Some lines in the listing hold the word "Peak". Return each of them.
[Opening Raw data section]
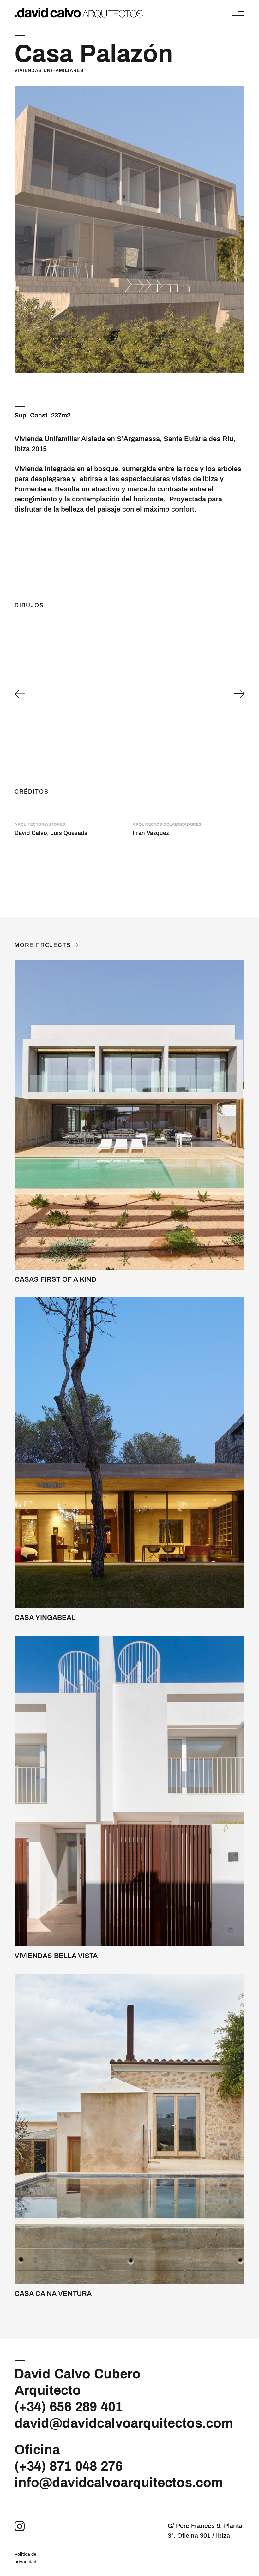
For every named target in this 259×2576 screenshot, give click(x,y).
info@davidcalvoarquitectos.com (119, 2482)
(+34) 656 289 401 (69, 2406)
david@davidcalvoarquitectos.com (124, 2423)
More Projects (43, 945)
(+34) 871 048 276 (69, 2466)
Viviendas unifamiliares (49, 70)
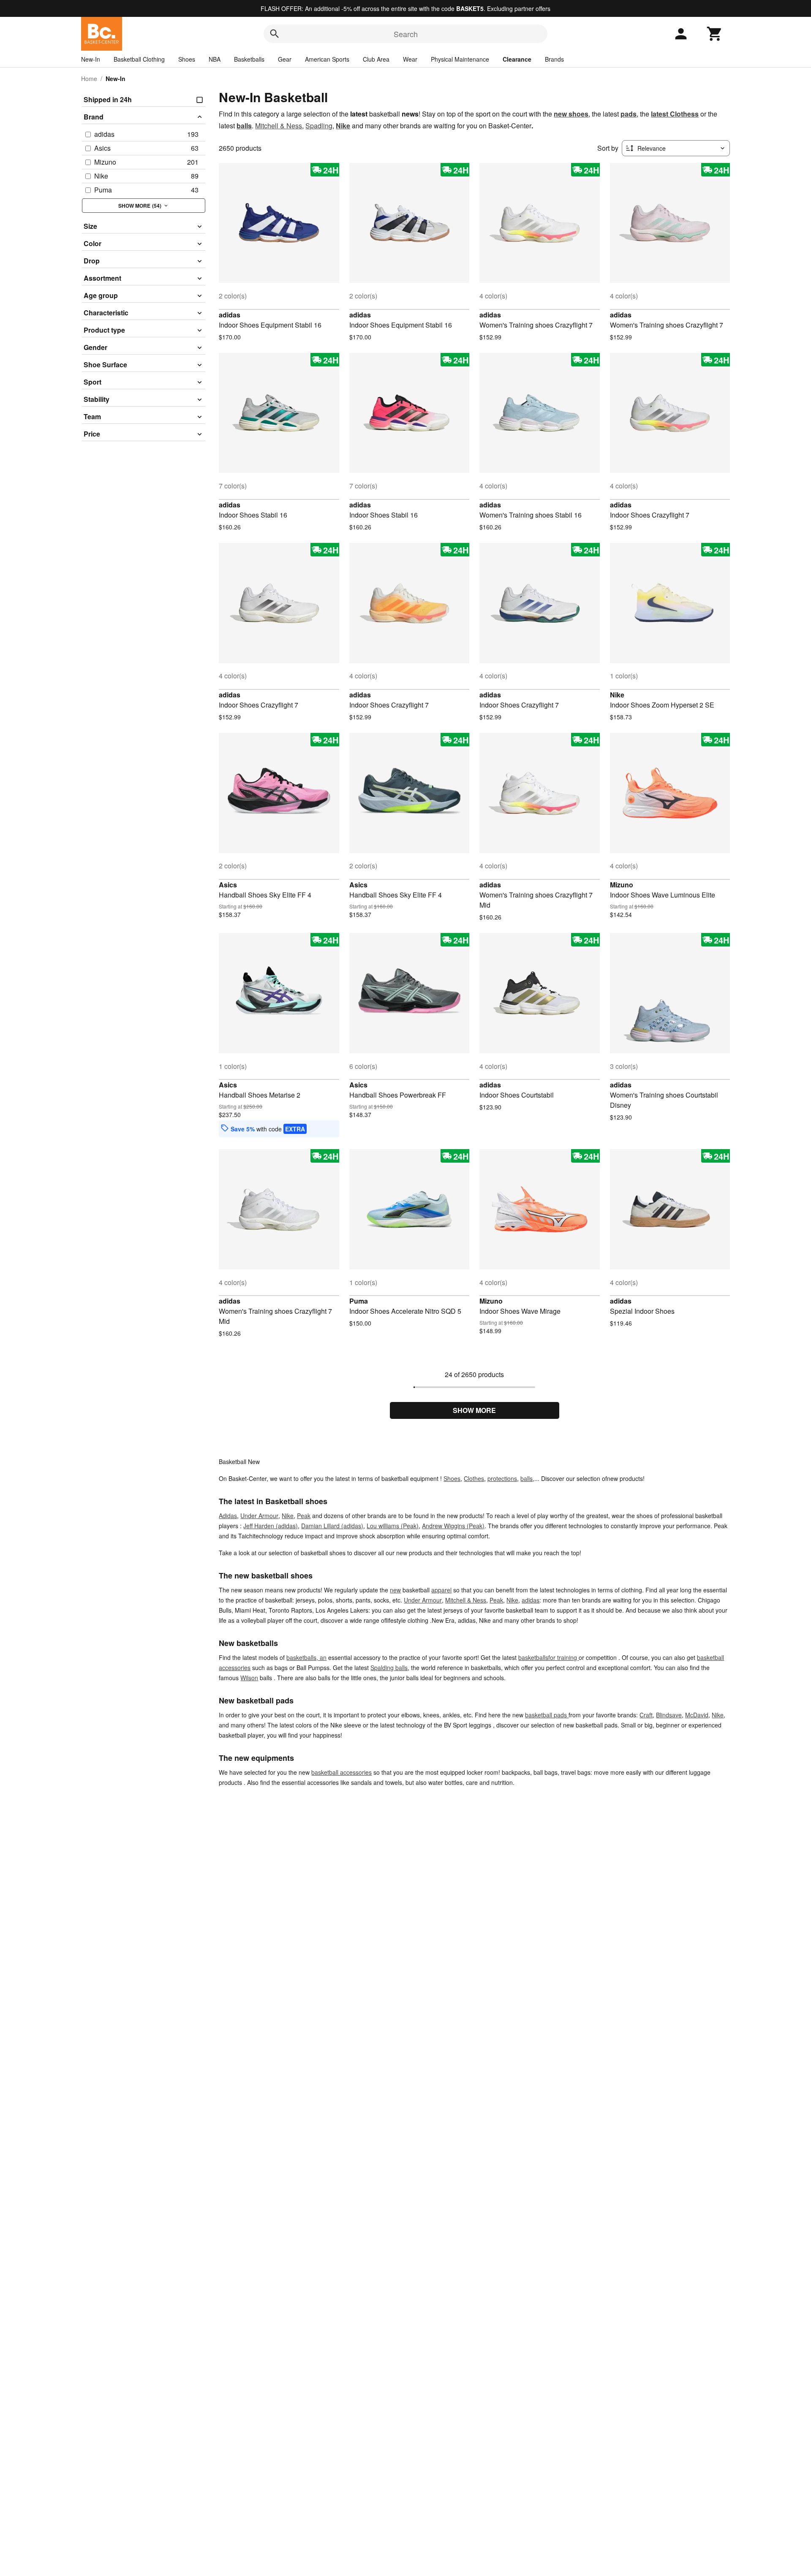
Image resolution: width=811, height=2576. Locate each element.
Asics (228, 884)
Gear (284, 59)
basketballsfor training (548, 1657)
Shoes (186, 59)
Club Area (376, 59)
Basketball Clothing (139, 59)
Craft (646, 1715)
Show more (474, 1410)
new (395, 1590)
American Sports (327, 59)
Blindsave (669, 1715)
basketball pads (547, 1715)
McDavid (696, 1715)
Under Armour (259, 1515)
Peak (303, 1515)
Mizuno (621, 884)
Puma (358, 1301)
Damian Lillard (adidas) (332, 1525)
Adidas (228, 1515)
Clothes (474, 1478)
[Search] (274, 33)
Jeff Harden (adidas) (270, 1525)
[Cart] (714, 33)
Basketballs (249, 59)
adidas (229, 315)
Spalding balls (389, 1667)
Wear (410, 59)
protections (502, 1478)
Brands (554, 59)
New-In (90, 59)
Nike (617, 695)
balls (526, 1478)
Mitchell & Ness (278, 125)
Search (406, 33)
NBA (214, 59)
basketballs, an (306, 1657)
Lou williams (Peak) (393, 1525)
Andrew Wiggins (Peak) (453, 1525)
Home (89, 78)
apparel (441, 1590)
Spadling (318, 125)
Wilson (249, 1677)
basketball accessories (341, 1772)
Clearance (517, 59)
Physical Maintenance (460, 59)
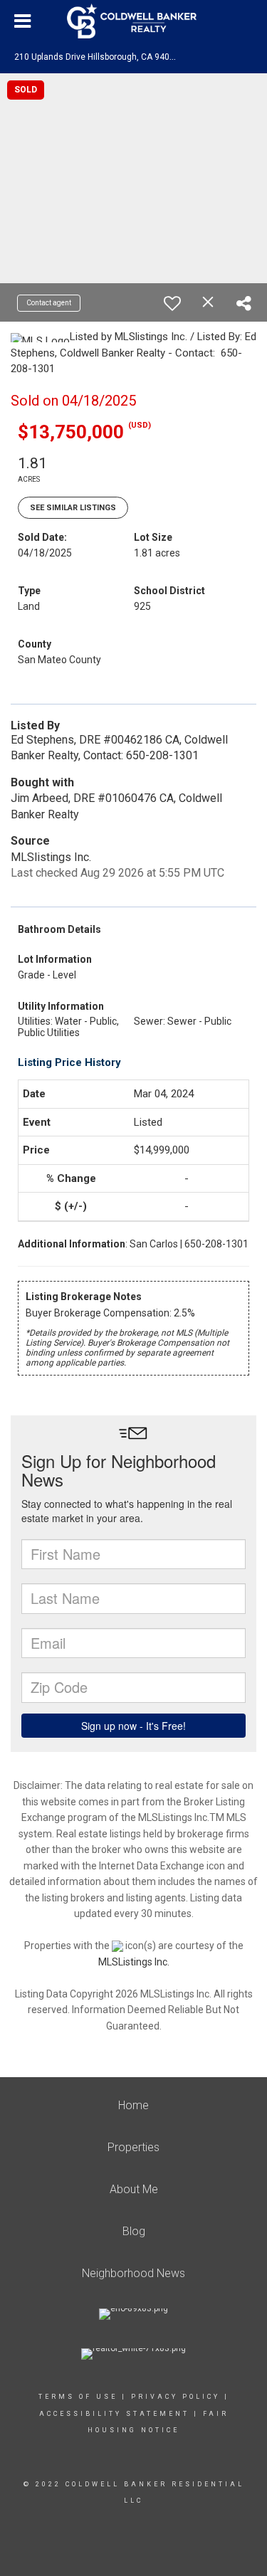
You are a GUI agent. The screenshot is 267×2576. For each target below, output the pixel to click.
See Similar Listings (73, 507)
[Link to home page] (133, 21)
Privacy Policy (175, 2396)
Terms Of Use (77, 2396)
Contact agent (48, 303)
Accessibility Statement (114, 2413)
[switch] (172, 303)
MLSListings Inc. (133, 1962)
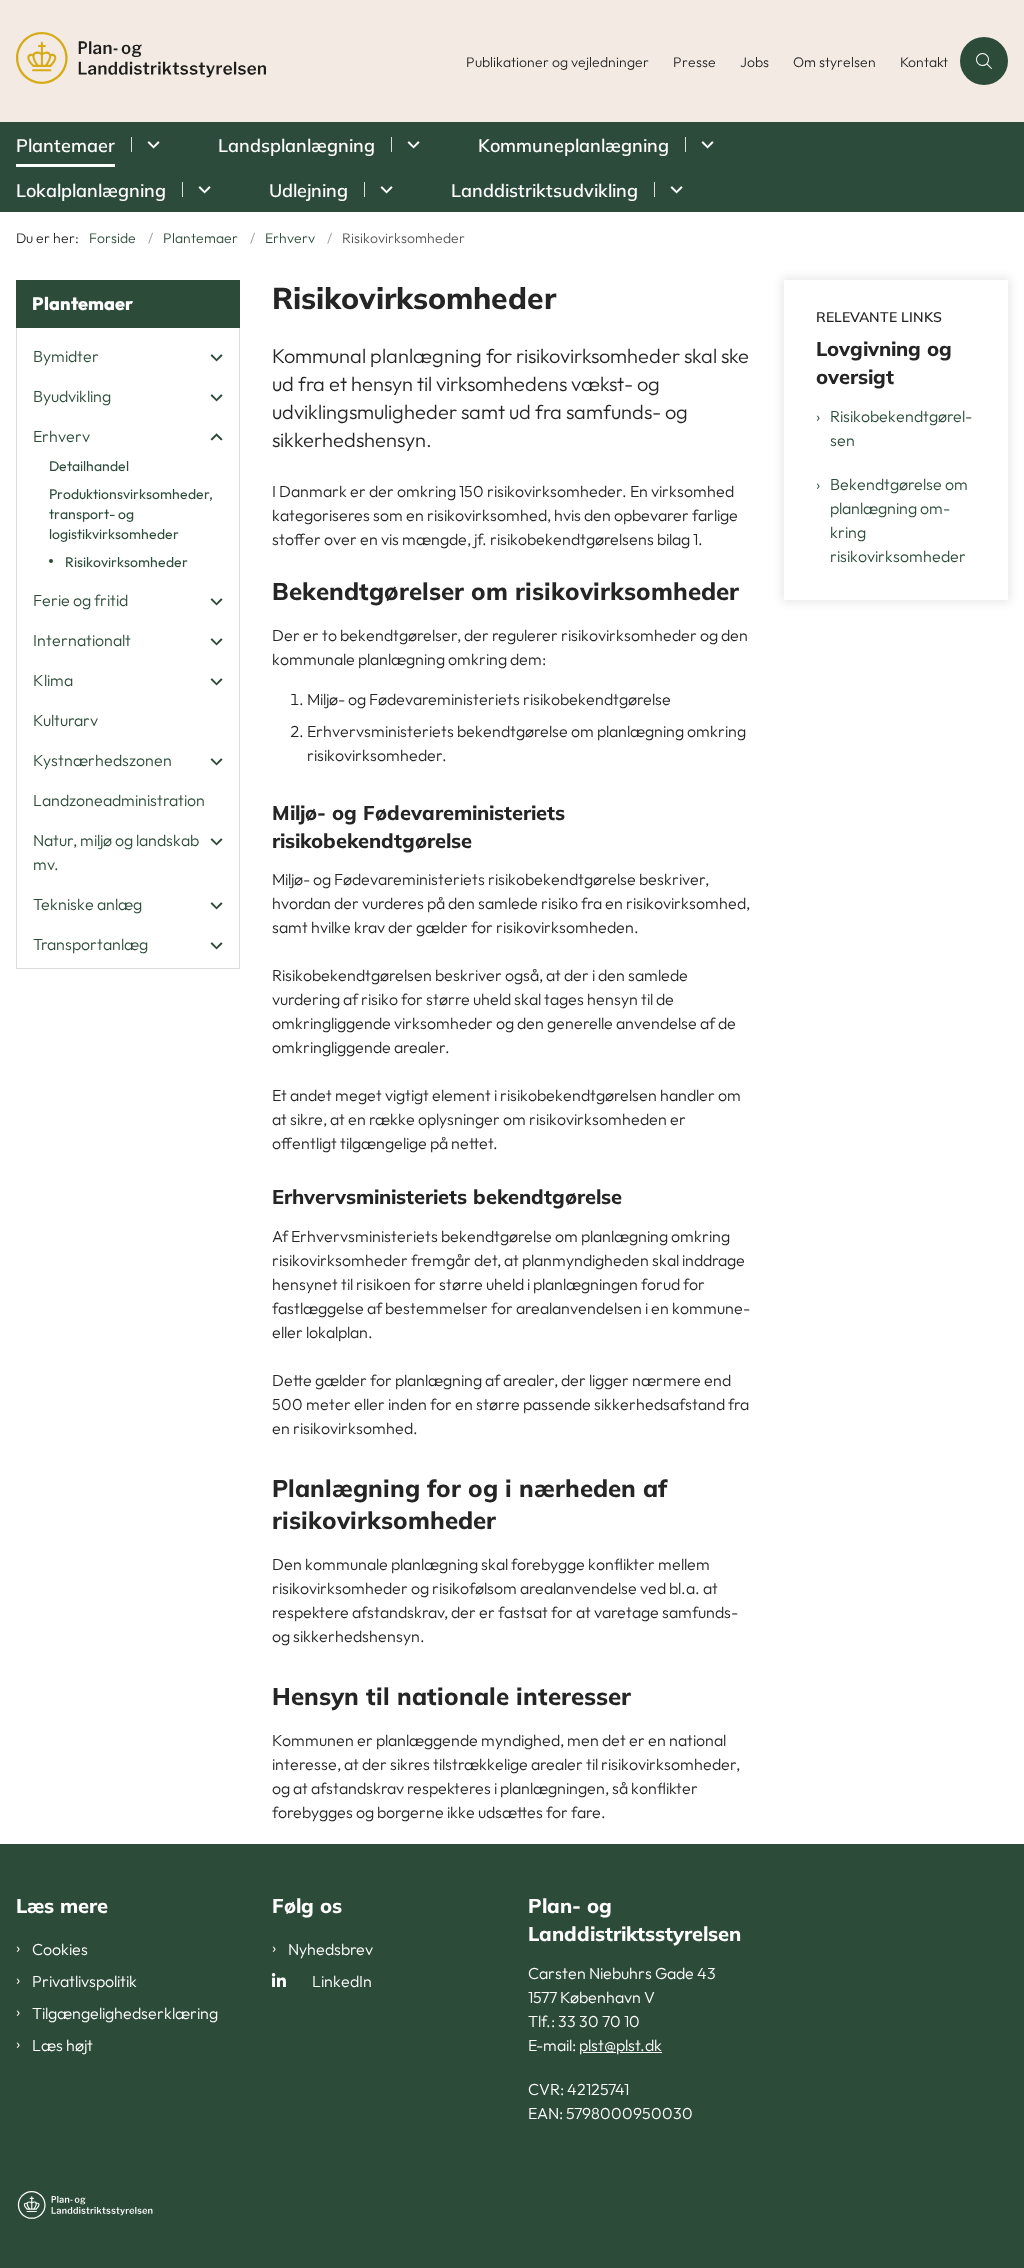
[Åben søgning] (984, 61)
[Closing Raw data section]
- Exercise response:
Peak (303, 1515)
Lou williams (Peak) (393, 1525)
Andrew Wiggins (Peak) (453, 1525)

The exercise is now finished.